Your instructions:
Work out how many lines in these entries include the string "logo", and give only that figure.

[Source material — start]

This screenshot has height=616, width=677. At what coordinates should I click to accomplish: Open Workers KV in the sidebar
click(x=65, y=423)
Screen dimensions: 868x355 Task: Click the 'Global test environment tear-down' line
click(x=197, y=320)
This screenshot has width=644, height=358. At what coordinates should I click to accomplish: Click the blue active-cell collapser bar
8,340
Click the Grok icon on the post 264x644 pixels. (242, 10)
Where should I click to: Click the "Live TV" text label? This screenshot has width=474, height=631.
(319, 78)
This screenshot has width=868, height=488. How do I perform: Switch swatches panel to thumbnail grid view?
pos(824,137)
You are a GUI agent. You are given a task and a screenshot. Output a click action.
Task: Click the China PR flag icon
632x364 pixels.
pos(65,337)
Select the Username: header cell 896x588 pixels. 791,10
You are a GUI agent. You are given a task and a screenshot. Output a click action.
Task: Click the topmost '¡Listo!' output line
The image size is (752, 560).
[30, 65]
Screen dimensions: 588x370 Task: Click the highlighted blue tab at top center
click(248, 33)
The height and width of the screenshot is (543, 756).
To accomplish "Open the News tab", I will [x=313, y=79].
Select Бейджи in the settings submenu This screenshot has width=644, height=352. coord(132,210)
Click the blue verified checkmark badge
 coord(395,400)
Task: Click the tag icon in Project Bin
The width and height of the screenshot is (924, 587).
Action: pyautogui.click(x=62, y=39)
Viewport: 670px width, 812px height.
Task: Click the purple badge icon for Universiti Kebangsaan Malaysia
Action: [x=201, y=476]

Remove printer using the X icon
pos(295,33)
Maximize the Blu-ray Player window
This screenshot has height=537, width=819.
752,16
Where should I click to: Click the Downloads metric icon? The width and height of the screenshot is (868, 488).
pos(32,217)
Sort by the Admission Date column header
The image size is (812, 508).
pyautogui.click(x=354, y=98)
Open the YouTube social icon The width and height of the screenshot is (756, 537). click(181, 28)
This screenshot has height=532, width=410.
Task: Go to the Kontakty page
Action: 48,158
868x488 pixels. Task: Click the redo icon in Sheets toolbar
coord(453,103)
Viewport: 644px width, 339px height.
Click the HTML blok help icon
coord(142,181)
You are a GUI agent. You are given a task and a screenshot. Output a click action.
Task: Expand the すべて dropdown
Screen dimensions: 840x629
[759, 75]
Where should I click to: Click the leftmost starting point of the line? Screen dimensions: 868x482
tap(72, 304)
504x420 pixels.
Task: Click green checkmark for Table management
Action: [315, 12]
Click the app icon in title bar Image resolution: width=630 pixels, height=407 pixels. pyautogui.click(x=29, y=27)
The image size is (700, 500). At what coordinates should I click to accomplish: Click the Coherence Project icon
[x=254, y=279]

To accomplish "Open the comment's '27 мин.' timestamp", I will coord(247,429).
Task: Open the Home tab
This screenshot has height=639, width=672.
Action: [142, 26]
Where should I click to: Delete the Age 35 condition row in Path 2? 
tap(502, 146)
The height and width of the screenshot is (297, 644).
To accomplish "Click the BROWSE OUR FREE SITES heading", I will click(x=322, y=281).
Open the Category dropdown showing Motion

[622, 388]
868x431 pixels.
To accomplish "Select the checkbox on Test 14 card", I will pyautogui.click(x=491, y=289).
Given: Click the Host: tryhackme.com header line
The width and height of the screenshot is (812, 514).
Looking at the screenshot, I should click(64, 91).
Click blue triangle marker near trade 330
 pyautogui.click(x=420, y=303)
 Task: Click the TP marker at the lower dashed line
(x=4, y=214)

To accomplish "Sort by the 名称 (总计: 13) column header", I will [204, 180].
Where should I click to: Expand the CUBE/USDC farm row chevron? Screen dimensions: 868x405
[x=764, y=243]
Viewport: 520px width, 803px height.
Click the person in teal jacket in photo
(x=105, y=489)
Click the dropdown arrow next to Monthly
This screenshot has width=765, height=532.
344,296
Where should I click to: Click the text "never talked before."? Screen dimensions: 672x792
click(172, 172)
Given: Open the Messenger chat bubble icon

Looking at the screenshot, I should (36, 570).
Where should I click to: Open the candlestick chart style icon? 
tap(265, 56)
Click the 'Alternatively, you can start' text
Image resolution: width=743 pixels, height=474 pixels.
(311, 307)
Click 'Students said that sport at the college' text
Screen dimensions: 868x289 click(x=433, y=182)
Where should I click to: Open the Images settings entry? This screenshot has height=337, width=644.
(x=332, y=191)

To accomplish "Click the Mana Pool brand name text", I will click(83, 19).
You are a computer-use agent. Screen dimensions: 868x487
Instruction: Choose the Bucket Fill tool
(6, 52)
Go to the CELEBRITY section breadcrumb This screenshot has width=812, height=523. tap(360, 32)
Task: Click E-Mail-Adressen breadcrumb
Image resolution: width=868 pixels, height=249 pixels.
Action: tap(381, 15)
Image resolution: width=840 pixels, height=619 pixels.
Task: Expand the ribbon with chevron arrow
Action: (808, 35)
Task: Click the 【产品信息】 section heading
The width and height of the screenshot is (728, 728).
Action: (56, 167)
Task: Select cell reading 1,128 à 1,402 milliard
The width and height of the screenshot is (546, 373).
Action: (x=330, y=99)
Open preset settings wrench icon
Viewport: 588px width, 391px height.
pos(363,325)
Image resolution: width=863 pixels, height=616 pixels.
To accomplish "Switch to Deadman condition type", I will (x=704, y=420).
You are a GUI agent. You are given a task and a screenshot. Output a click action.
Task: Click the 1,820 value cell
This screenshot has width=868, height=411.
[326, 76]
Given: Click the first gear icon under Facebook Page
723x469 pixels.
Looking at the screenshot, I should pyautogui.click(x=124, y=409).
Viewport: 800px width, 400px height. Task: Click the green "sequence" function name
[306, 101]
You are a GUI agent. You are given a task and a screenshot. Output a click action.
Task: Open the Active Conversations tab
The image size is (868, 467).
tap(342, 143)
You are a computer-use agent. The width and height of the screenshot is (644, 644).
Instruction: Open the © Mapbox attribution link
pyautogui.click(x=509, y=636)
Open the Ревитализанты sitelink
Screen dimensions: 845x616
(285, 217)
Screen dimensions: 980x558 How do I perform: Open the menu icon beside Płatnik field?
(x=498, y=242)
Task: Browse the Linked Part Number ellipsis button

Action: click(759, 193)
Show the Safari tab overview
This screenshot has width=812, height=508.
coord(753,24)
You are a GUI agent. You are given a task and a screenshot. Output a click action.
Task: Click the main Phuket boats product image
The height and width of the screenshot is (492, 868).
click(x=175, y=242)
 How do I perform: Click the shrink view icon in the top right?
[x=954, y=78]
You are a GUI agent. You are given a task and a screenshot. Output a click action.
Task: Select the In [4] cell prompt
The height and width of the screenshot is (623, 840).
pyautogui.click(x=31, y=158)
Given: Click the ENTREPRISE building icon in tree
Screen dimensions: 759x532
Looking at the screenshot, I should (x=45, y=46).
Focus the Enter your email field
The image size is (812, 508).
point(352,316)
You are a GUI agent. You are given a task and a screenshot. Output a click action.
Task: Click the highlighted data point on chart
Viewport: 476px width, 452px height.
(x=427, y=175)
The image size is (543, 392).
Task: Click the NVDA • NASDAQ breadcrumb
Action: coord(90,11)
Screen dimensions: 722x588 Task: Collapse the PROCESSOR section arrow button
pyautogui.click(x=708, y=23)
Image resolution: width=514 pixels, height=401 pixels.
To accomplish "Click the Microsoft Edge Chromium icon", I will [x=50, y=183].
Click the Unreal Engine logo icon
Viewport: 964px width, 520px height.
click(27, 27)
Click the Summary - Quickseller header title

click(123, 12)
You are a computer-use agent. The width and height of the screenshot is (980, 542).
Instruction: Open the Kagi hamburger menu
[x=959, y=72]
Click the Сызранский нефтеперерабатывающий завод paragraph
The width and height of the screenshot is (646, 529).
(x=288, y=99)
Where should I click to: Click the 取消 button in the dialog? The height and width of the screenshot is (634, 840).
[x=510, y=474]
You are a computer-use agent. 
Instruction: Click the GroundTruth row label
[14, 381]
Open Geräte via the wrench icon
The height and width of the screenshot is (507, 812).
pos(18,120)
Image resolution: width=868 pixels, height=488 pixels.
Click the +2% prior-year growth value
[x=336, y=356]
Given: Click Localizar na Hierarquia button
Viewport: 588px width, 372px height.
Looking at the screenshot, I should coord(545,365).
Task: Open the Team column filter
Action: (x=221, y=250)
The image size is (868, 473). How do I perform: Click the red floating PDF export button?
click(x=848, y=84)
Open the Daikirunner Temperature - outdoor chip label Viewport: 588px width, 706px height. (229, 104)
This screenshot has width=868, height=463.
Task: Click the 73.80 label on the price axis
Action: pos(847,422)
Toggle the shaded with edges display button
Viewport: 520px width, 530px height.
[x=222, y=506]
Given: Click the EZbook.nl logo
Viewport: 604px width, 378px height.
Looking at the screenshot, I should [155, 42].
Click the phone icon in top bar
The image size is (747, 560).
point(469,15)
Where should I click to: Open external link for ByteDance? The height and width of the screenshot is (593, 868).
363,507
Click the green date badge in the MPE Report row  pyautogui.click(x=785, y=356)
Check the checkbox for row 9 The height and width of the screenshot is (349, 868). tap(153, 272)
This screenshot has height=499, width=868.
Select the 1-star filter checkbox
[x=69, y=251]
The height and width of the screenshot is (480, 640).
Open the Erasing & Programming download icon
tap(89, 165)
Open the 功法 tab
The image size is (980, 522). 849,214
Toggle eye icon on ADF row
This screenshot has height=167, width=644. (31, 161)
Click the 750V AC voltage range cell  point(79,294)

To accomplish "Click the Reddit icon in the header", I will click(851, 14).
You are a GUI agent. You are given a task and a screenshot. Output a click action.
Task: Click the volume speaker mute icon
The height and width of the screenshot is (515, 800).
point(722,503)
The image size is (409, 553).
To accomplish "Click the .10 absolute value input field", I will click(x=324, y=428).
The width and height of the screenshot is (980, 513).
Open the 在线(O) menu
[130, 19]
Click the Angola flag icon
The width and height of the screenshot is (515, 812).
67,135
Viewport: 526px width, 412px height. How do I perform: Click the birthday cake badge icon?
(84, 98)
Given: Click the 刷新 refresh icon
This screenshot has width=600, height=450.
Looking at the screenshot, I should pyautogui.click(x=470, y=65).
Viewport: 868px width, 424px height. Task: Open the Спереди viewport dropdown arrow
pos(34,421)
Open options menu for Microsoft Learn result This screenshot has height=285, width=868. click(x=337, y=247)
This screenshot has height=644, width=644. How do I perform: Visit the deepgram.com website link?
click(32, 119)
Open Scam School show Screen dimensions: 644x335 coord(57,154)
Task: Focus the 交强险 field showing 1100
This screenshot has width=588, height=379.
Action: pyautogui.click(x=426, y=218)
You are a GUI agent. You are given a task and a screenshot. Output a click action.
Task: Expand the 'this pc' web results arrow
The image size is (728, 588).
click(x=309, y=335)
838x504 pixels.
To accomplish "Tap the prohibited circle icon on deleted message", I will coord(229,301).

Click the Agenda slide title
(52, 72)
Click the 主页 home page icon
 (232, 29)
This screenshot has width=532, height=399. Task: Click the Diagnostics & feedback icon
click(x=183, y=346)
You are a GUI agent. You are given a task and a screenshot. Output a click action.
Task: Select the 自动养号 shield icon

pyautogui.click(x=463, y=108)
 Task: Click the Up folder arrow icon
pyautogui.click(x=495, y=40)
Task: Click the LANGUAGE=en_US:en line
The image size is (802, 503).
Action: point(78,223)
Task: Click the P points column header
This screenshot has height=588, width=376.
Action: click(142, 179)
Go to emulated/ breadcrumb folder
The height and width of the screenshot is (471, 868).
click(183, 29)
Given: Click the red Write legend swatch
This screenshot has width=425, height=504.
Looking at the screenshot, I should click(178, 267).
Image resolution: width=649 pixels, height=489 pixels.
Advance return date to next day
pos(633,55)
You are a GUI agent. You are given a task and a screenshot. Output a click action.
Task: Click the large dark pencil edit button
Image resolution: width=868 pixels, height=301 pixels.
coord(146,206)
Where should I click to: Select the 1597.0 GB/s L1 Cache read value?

[Source material — finish]

Problem solution:
2